24/11/2009
By Sophie Baker
European institutional investors still favour equities, despite market volatility, shows J.P. Morgan Asset Management's European Equity Survey.
Sixty-one per cent of institutions said they have not changed their target equity allocation recently, despite adverse equity market conditions, although market volatility remains a key concern for the next year.
For the coming year, 44 per cent of participants said they were confident that large cap stocks will outperform small caps, and over half said global emerging markets will be the best performing sector, followed by Asia ex-Japan.
Although results varied depending on country, pension funds and life companies across Europe, excluding UK, tended to favour conservative portfolios with an average of 29 per cent of target allocation in equities, 57 per cent in fixed income and cash, and 13 per cent in alternative assets. UK institutions allocated an average of 56 per cent to equities, 31 per cent to fixed income and cash, and 14 per cent to alternatives, which J.P. Morgan commented made for a riskier portfolio.
"The fact that institutions expect large caps to outperform suggests they are not expecting a conventional market recovery next year," commented Karsten Stroh, head client portfolio managers for European equities at J.P. Morgan Asset Management.
"Traditionally, in the early stages of economic recovery, small caps tend to rebound strongly.
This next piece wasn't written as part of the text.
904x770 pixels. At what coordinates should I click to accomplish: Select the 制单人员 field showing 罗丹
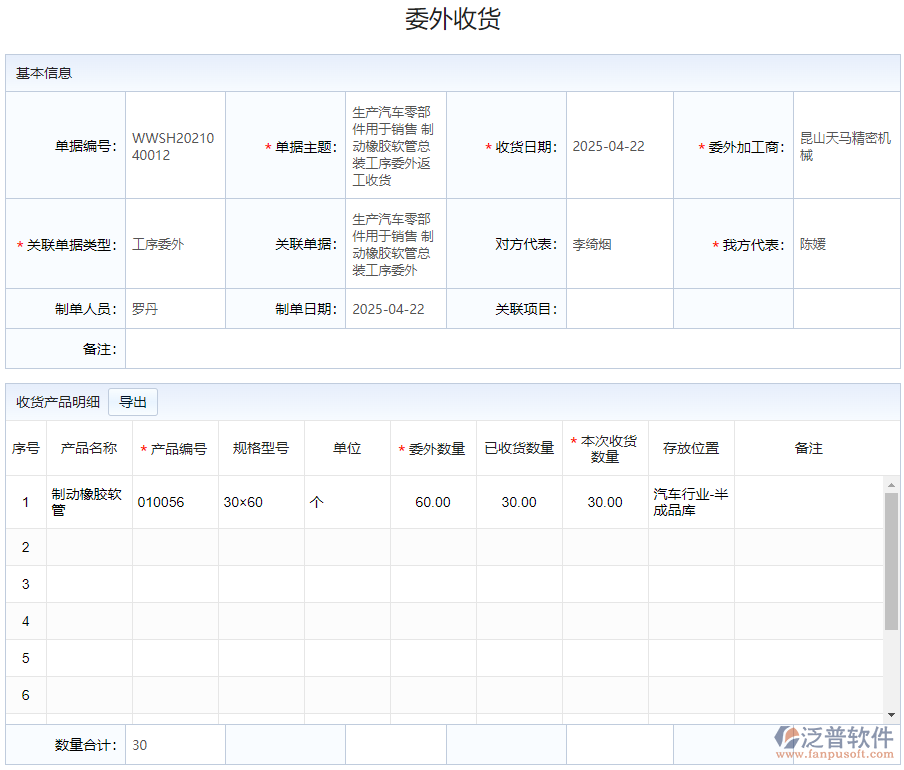175,310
This would suggest institutions expect a prolonged 'flight to quality' in equities."
Peter Schwicht, head of institutional business in Europe for J.P. Morgan Asset Management, added: "Although each country differs slightly in their market and allocation views, there is little evidence to suggest that events over the past two years have deterred European institutional investors from equity investing in any significant way. The greater changes are likely to be in how institutions look to achieve equity returns and the investment approaches they will seek out among their chosen managers. Simplicity and transparency are still paramount although investors still appreciate the importance of a diversified portfolio."
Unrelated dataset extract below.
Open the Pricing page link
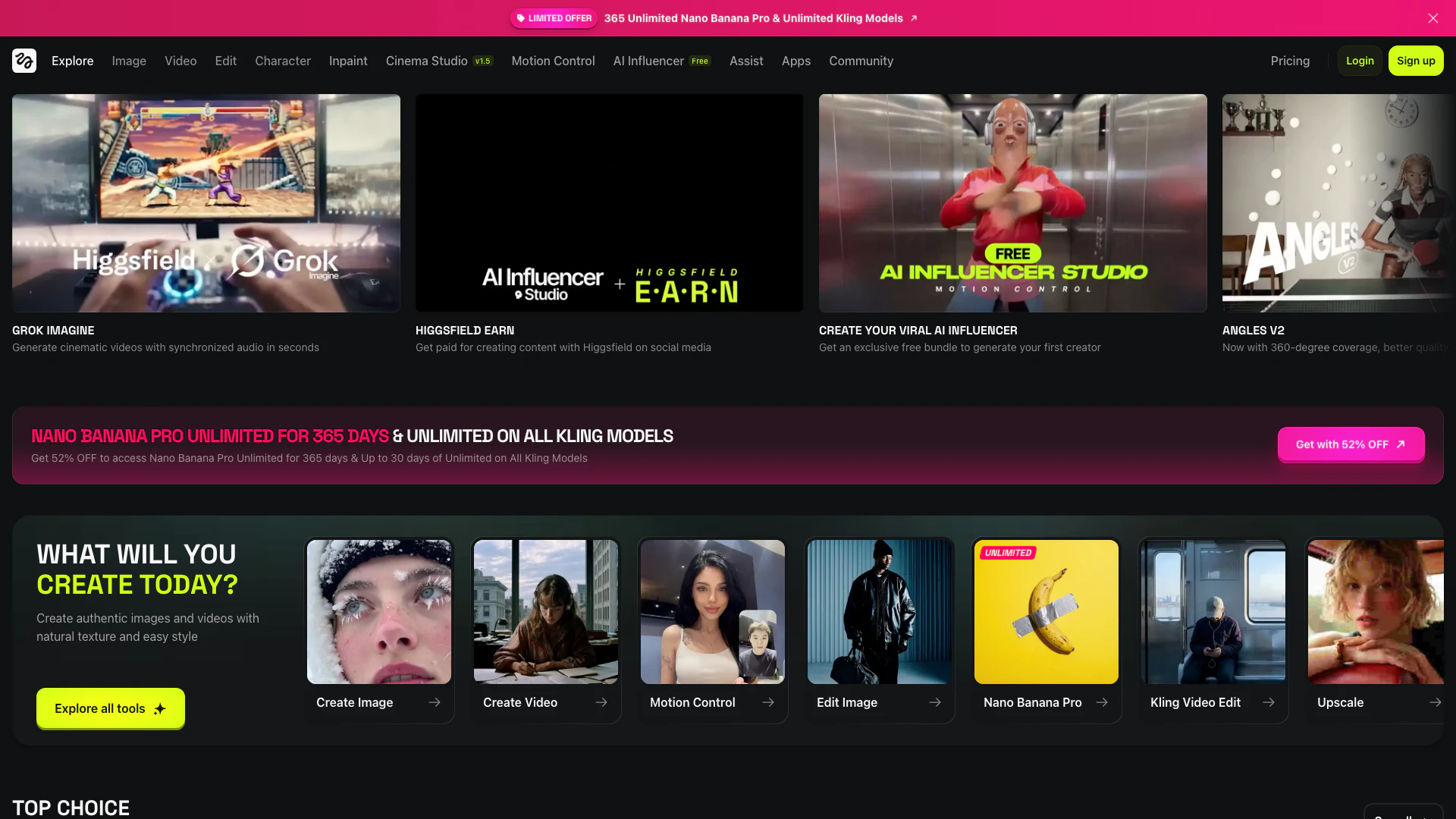This screenshot has width=1456, height=819. click(x=1290, y=61)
The survey was conducted amongst 194 European institutional clients.
Meanwhile, ING Investment Management agreed that emerging markets will be the ones to watch for the next year.
At its Annual Outlook Conference today (24 November 2009), ING said it predicts that emerging markets will continue to outperform developed ones based on superior growth dynamics and ample liquidity, as well as a preference for risky assets over risk-free assets.
"Our core investment theme is that investors will seek high, sustainable growth complemented by yield support in what we expect will be a low-growth, low return world," commented Eric Siegloff, head of strategy and tactical asset allocation at ING IM. "The importance of yield in a low-return environment leads to a preference for large capitalisation, quality, high dividend strategies in equity markets and higher-rated spread products in fixed income markets."
The biggest risks that the markets will face next year will surround a withdrawal of quantitative easing, a move to higher policy interest rates, volatility in oil prices, impetus for financial sector regulation, and how governments will manage fiscal policies.